The DMCA claims related to whether Glider violates DMCA sections 1201(a)(2) and (b)(1) by circumventing WOW’s Warden, which is intended to detect bots. The Court ruled in Blizzard’s favor with respect to “dynamic non-literal elements” of WOW.
In reaching its decision, the Court refused to follow a Federal Circuit decision (in the Chamberlain case) interpreting the DMCA. The 9th Circuit ruled that Section 1201 (a) creates a new anti-circumvention right distinct from copyright infringement while section (b) strengthens the traditional prohibition against copyright infringement. In contrast, the Federal Circuit in Chamberlain found that the DMCA coverage is limited to a copyright owner’s rights under Section 106 of the Copyright Act, and required a “nexus” to infringement. The 9th Circuit refused to adopt any requirement for an infringement nexus. The tension between these appeals courts may set up a show down in the Supreme Court.
The Court went on to find that MDY did violate Section 1202 (a)(2) of the DMCA with respect to the dynamic non-literal elements of WOW. But the Court found that Glider does not violate DMCA Section 1201(a)(2) with respect to WOW’s literal and individual non-literal elements, because Warden does not effectively control access to these WOW elements.

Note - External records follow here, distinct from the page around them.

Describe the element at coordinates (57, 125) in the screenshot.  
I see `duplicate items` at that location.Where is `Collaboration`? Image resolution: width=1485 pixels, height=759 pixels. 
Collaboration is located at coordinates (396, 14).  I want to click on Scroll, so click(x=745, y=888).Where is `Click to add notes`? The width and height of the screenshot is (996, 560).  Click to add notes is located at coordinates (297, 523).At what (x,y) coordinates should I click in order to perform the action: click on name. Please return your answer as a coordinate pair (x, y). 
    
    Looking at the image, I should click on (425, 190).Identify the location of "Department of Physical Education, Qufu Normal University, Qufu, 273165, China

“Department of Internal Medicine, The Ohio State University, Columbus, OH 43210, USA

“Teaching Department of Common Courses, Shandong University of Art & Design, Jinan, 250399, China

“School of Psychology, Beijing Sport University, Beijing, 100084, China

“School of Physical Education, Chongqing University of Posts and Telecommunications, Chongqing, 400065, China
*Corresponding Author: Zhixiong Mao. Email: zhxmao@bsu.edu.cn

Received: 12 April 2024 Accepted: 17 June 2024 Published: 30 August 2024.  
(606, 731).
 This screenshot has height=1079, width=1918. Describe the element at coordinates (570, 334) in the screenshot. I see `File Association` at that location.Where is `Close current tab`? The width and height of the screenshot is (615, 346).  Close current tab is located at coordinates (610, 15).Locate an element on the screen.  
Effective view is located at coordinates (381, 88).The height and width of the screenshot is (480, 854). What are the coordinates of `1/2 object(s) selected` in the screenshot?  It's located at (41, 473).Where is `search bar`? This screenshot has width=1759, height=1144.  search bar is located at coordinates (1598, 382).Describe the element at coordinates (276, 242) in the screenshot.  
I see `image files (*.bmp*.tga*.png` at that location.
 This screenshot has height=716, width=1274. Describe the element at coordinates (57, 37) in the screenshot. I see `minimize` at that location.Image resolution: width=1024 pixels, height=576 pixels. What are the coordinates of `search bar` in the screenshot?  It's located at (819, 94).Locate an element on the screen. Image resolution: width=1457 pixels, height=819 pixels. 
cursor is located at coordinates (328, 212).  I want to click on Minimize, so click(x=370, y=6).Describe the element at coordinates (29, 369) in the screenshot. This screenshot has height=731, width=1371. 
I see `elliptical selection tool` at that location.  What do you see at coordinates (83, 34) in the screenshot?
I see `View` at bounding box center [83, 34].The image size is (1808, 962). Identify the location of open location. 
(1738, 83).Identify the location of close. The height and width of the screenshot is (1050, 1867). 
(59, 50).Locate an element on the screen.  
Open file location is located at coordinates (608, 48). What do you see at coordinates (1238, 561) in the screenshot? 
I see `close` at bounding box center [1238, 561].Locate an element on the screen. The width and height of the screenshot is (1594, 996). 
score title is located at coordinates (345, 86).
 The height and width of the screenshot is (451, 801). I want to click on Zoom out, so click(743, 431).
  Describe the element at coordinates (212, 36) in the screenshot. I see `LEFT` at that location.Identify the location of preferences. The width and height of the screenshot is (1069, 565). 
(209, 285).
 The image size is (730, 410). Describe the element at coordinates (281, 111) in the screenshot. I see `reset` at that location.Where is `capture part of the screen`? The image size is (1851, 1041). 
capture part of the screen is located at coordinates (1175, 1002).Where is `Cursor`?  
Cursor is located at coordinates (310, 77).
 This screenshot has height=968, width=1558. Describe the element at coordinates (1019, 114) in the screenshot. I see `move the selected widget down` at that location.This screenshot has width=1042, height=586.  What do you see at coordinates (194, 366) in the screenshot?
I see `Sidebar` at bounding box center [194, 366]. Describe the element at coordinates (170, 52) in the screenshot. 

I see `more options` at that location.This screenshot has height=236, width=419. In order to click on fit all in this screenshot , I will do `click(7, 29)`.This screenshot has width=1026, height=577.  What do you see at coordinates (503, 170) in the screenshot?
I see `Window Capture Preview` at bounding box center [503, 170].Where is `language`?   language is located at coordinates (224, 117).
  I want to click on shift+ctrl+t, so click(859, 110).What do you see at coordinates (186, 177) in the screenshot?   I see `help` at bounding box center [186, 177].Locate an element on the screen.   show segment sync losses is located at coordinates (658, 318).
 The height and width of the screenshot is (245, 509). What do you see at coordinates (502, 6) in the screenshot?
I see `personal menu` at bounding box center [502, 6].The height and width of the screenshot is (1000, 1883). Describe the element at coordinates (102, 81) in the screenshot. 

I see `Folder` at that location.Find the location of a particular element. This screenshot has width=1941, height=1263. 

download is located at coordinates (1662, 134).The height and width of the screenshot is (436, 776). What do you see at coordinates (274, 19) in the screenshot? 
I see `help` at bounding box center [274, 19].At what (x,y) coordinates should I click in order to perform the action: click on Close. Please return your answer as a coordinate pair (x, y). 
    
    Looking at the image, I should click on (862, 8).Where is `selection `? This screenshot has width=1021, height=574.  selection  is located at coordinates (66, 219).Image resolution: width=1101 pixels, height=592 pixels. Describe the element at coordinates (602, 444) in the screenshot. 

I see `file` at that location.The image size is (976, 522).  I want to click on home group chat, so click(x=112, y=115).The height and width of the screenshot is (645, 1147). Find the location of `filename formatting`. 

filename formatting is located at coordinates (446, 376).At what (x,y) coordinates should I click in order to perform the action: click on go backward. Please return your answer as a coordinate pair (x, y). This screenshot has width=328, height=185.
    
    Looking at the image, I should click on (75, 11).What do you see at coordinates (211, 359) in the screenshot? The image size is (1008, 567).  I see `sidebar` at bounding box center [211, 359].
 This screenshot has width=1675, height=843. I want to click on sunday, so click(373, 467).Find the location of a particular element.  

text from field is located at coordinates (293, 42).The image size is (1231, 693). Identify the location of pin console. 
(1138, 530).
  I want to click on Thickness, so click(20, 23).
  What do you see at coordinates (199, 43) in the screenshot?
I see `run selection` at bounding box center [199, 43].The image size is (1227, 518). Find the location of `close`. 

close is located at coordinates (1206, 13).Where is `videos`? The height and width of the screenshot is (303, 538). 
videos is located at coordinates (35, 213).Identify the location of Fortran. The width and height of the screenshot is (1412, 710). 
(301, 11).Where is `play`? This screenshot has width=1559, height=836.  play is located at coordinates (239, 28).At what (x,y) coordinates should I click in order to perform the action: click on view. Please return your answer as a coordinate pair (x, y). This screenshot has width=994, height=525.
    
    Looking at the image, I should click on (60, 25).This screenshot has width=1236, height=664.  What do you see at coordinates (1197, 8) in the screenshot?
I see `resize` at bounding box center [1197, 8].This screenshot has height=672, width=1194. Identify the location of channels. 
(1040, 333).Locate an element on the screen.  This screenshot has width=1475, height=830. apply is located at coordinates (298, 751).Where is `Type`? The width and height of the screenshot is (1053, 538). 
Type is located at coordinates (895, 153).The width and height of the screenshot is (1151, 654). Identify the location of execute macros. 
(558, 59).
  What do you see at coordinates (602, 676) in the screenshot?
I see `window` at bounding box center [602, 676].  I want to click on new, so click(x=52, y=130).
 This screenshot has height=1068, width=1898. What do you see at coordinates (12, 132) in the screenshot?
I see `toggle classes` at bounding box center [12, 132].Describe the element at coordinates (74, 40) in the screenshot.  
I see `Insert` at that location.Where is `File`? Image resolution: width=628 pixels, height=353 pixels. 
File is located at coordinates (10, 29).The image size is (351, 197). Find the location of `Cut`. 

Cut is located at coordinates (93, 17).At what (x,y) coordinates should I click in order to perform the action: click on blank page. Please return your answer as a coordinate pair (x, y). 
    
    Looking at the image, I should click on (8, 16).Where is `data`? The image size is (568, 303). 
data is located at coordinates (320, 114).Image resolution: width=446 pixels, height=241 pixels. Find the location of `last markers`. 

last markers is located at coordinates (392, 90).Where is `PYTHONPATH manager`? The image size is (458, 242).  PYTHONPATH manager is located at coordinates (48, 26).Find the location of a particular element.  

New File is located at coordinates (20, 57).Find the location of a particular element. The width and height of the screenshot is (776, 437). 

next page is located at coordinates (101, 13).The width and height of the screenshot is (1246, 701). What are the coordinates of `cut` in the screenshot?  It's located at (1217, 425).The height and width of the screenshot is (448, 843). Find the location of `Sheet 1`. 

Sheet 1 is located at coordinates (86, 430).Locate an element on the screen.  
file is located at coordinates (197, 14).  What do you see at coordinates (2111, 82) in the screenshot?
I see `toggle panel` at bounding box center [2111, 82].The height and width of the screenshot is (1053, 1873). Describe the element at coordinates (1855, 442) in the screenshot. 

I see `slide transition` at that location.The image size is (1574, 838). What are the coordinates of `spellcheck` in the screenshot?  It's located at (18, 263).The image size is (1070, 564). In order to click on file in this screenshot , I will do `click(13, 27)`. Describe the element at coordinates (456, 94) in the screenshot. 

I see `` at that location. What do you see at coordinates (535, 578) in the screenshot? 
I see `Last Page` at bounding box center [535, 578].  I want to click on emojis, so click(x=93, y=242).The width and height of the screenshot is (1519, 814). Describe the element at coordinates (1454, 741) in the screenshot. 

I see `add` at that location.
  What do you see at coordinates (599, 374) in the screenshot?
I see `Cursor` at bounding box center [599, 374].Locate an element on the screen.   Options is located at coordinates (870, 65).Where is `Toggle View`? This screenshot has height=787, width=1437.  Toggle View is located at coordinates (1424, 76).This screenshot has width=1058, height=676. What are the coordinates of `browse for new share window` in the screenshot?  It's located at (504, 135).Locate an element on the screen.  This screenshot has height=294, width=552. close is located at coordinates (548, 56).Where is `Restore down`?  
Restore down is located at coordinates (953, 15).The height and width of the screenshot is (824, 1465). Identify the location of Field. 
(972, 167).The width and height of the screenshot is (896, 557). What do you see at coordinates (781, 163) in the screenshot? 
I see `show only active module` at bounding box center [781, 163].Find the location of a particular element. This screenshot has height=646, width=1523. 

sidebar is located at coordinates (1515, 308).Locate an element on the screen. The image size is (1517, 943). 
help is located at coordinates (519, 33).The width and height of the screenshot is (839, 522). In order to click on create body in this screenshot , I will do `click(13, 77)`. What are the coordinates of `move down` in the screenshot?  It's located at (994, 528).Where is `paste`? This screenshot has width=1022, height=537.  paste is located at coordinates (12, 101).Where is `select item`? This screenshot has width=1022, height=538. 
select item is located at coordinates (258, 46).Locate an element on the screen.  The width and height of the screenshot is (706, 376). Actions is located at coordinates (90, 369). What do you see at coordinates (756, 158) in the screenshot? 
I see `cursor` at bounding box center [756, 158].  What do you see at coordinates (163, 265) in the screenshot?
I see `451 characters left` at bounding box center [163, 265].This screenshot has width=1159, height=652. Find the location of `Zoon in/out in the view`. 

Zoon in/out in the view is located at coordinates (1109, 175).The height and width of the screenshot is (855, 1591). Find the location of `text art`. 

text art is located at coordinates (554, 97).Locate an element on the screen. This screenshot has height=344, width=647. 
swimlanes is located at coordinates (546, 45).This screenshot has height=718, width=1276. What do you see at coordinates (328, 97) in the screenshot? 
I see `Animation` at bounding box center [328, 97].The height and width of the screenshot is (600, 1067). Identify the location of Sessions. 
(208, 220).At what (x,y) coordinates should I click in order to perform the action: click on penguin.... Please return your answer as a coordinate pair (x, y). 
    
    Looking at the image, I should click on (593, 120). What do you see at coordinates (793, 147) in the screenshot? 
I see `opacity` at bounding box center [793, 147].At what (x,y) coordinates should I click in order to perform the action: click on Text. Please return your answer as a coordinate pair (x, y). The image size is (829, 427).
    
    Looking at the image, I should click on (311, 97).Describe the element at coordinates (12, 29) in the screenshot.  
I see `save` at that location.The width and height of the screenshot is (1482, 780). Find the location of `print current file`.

The Court also found that the tortious interference with contract claims were not preempted by the Copyright Act, but that factual issues prevented a proper summary judgment finding. As a result, it vacated the district court’s summary judgment ruling on this issue and remanded the issue of personal liability for MDY’s CEO.
Perhaps serendipitously, the decision was handed down just days after Blizzard’s release of Cataclysm the third expansion of WOW. More than 3.3 million
copies as of Cataclysm were sold in the first 24 hours of release, which according to Blizzard, makes it the
fastest-selling PC game of all time.